*TASK REQUIREMENTS:* Search the listing below for the string "agent" and copy every line where it occurs.

*DATASET:*
■ ■ ■

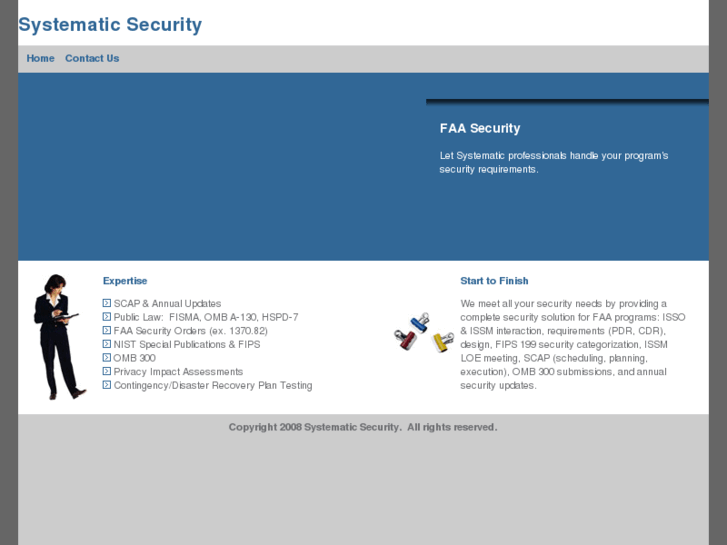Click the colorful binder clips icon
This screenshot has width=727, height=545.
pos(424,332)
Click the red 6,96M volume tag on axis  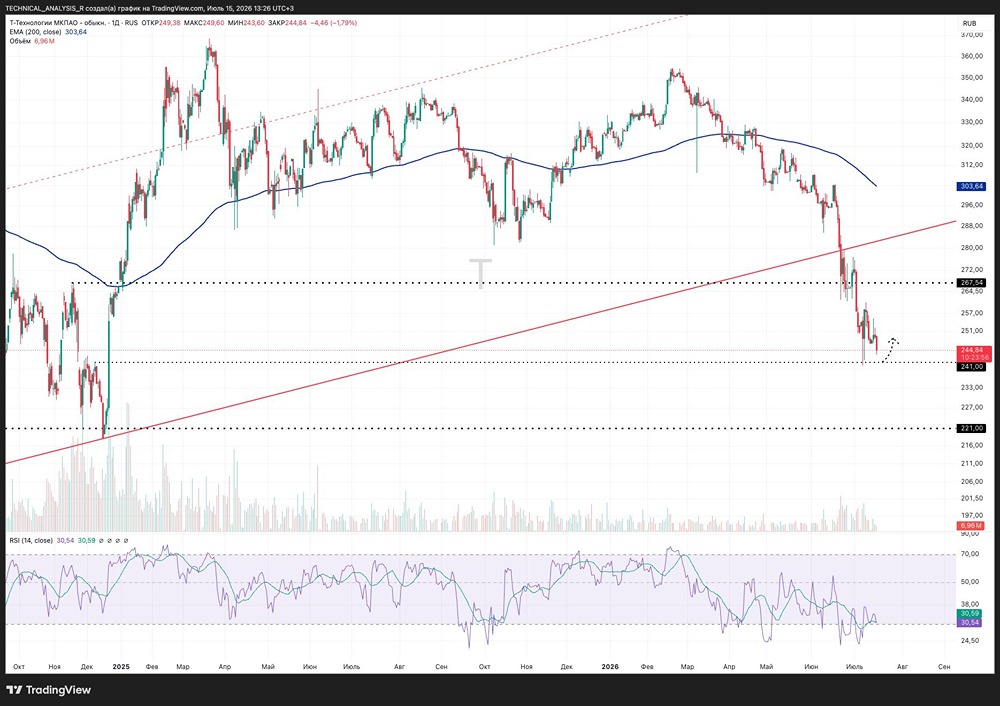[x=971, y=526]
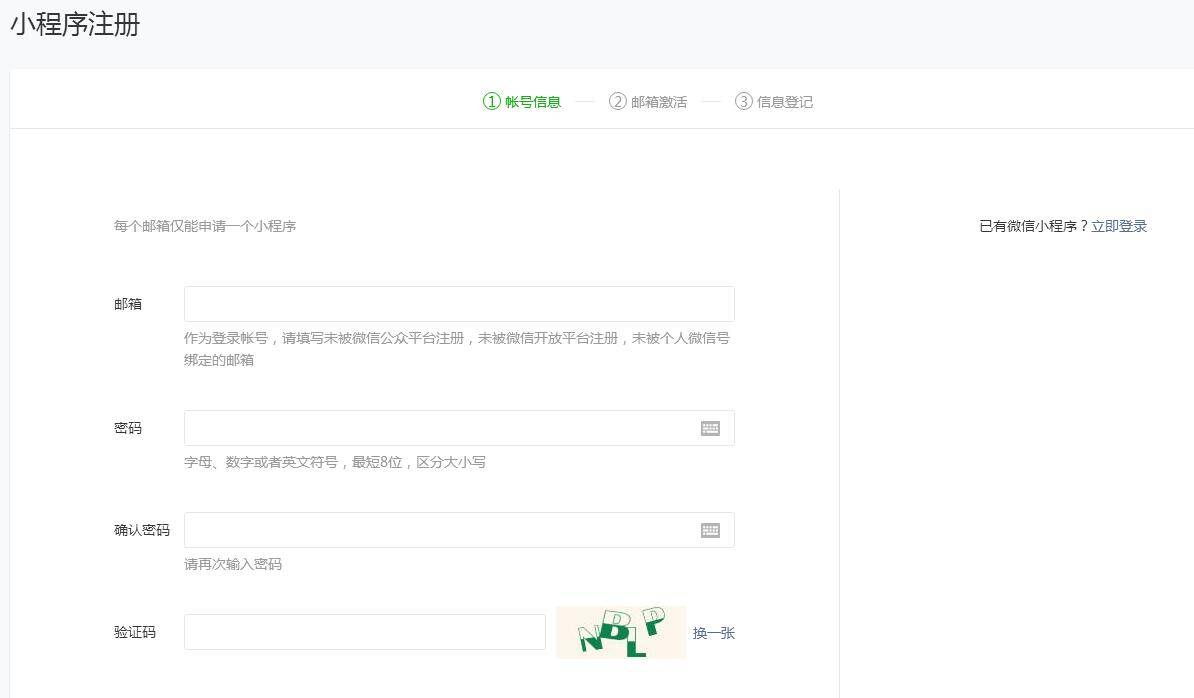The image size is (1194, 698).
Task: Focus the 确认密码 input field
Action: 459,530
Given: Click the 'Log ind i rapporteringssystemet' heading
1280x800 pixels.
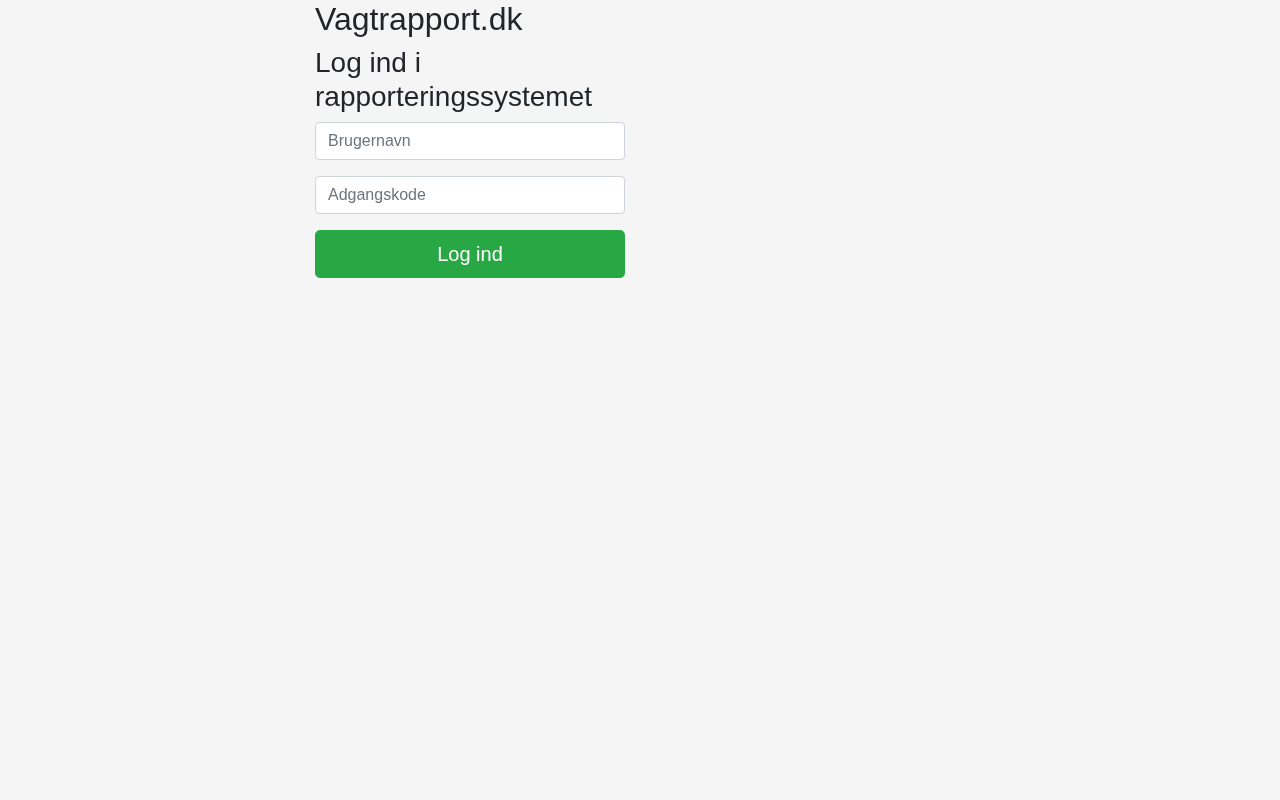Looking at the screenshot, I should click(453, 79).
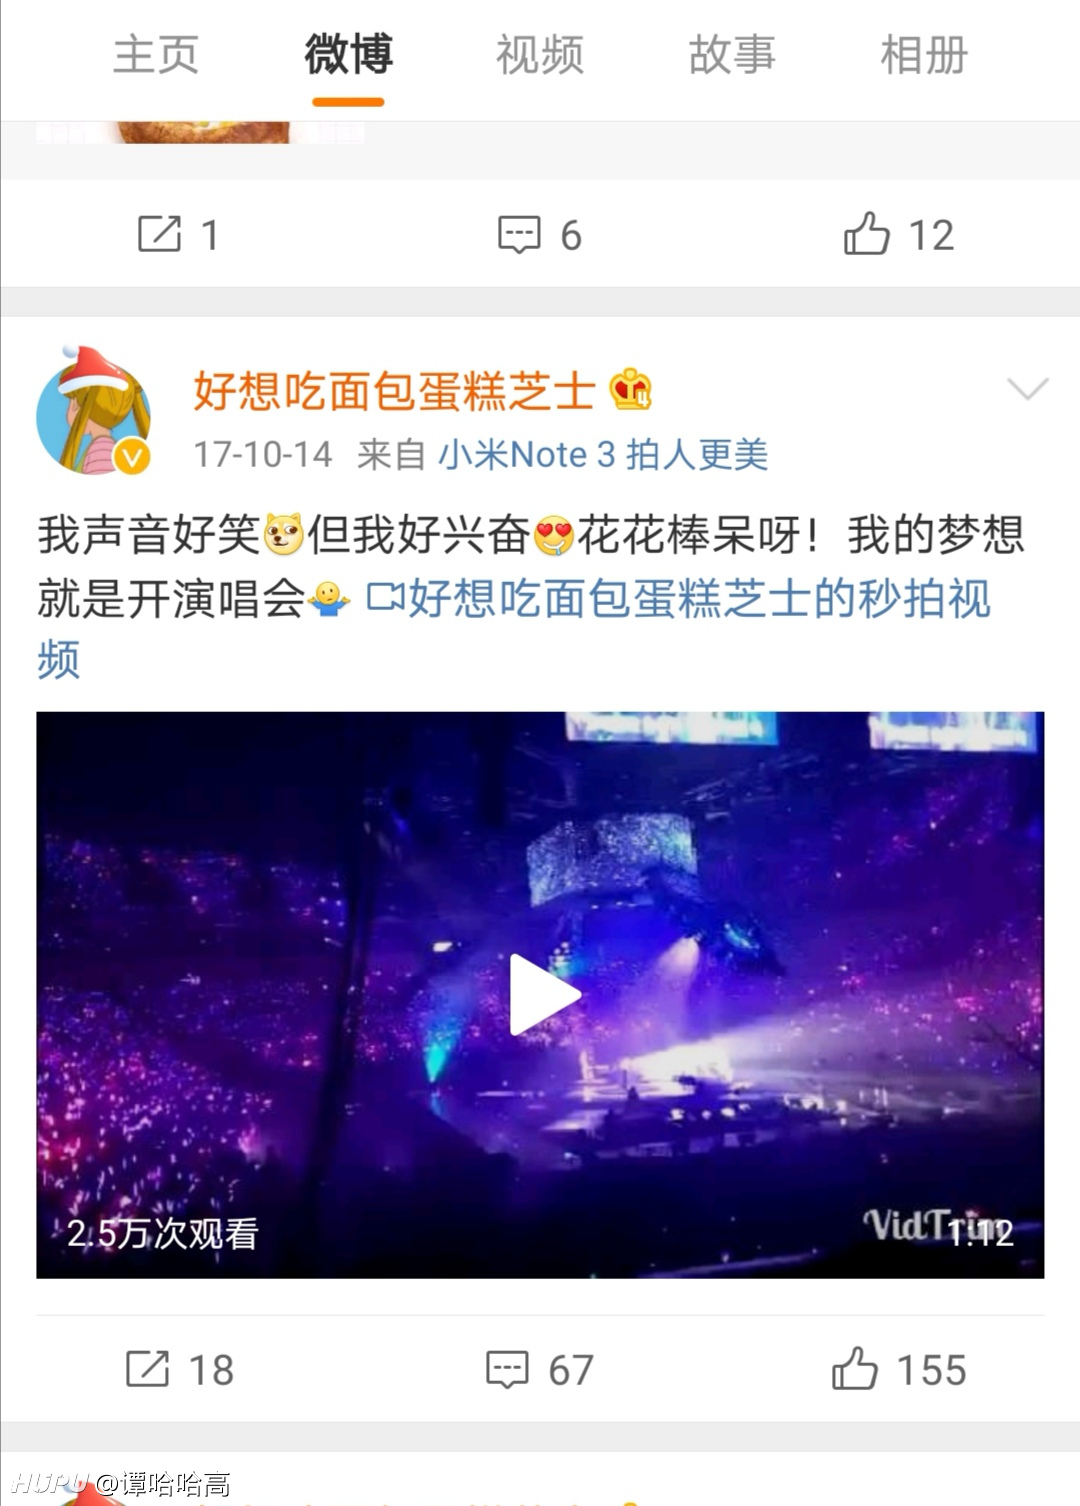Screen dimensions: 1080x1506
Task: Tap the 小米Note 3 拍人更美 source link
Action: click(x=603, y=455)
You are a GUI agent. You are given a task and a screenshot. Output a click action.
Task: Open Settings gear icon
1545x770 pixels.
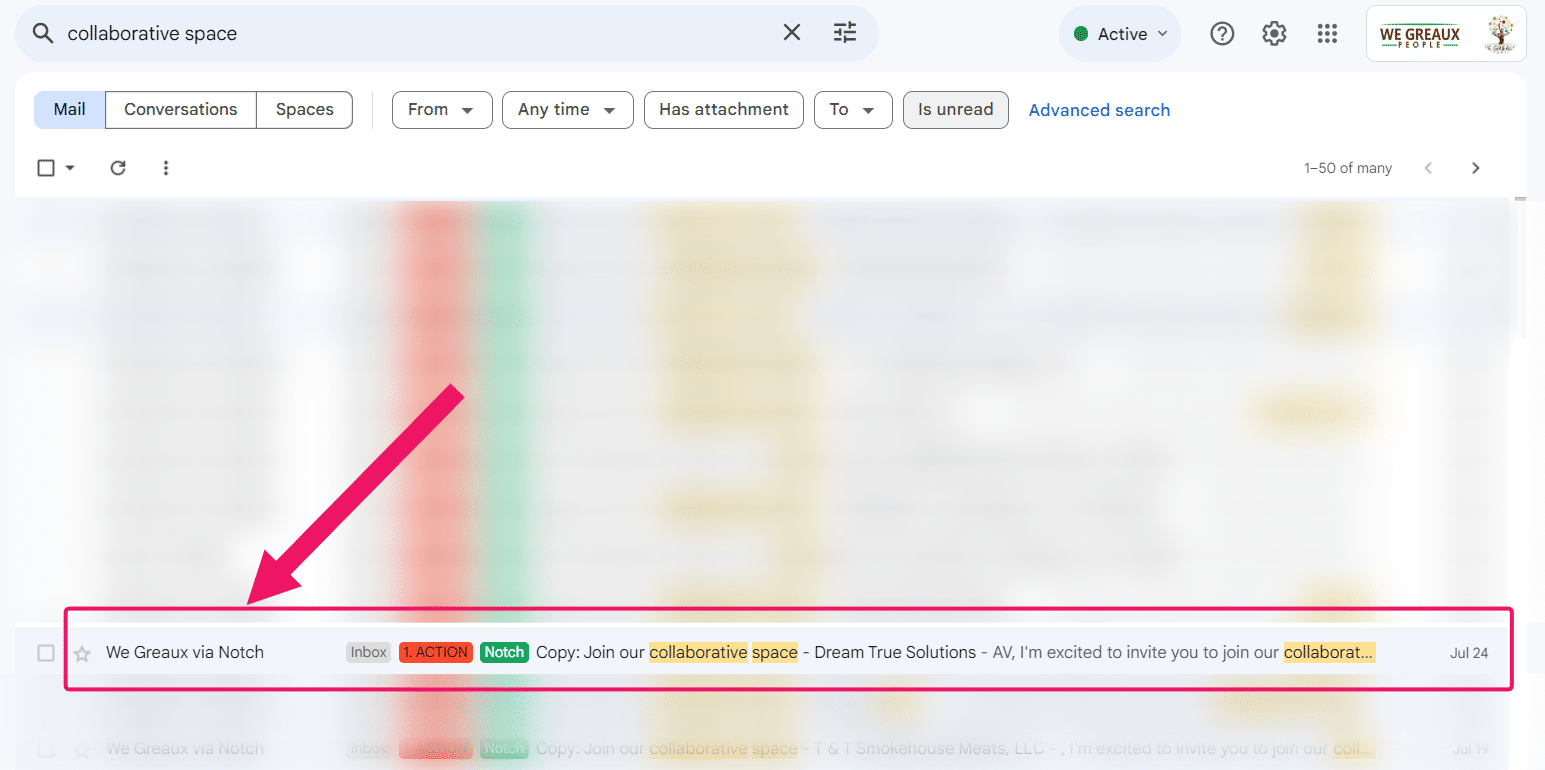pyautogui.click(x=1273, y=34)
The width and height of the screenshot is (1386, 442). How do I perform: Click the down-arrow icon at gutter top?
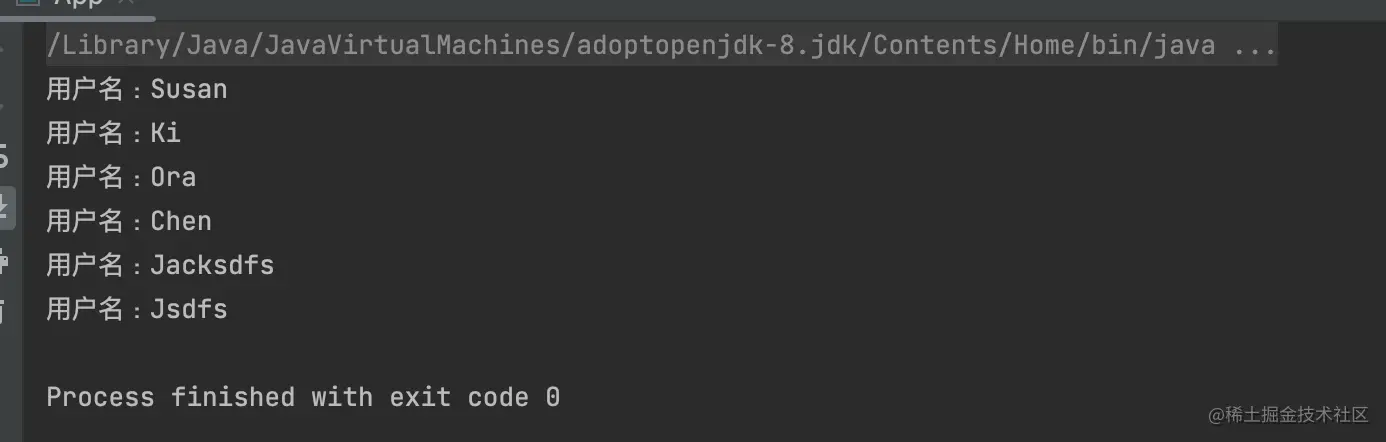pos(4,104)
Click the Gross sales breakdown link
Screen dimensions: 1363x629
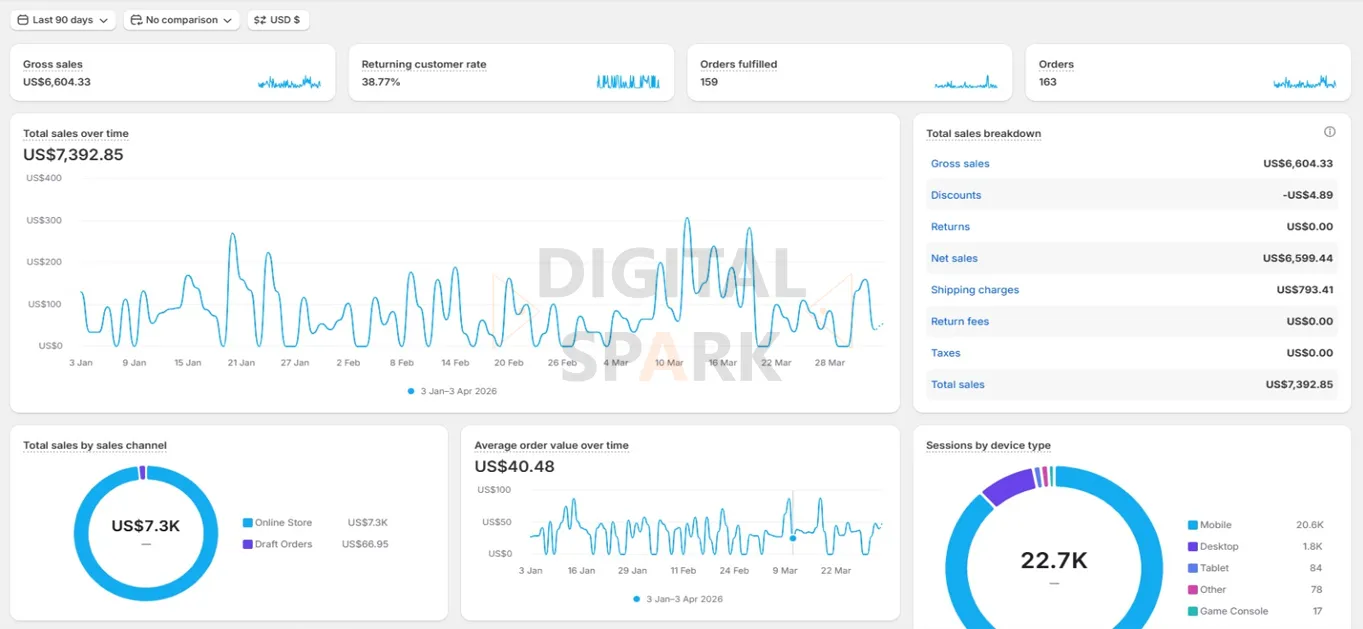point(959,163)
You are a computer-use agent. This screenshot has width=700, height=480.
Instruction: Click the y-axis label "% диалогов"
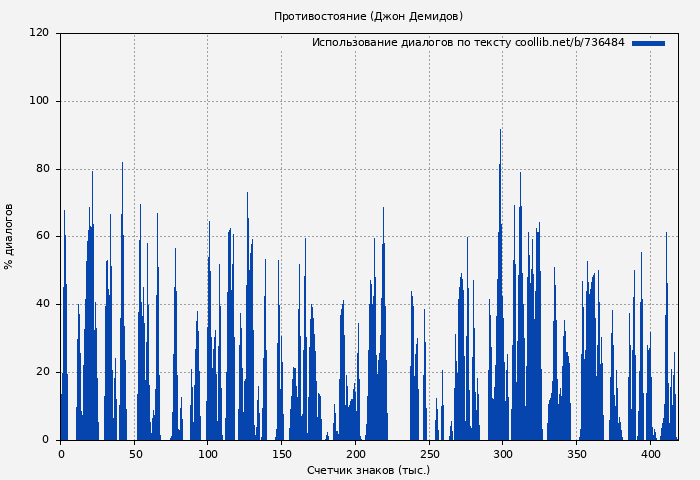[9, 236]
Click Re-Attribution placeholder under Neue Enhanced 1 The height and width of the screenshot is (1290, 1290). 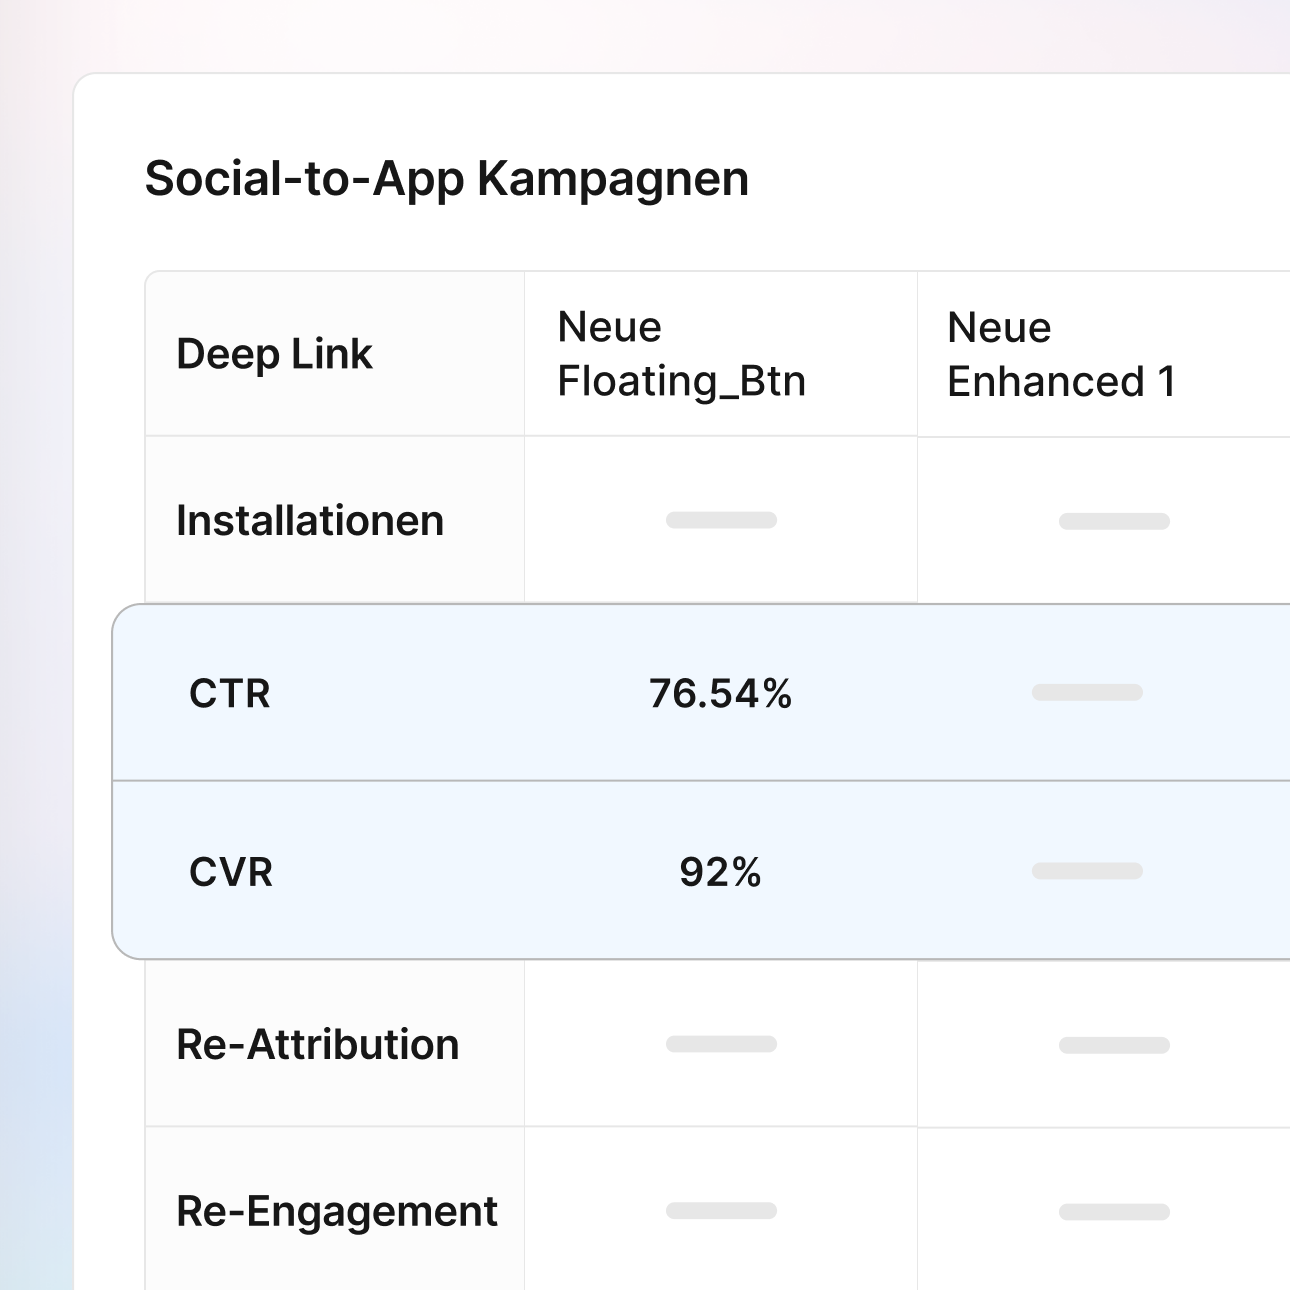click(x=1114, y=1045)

■ ■ ■

*YOUR SOLUTION:*
You are a GUI agent. You are given a task and a screenshot. Output a click action.
You are a computer-use agent. This screenshot has width=700, height=480.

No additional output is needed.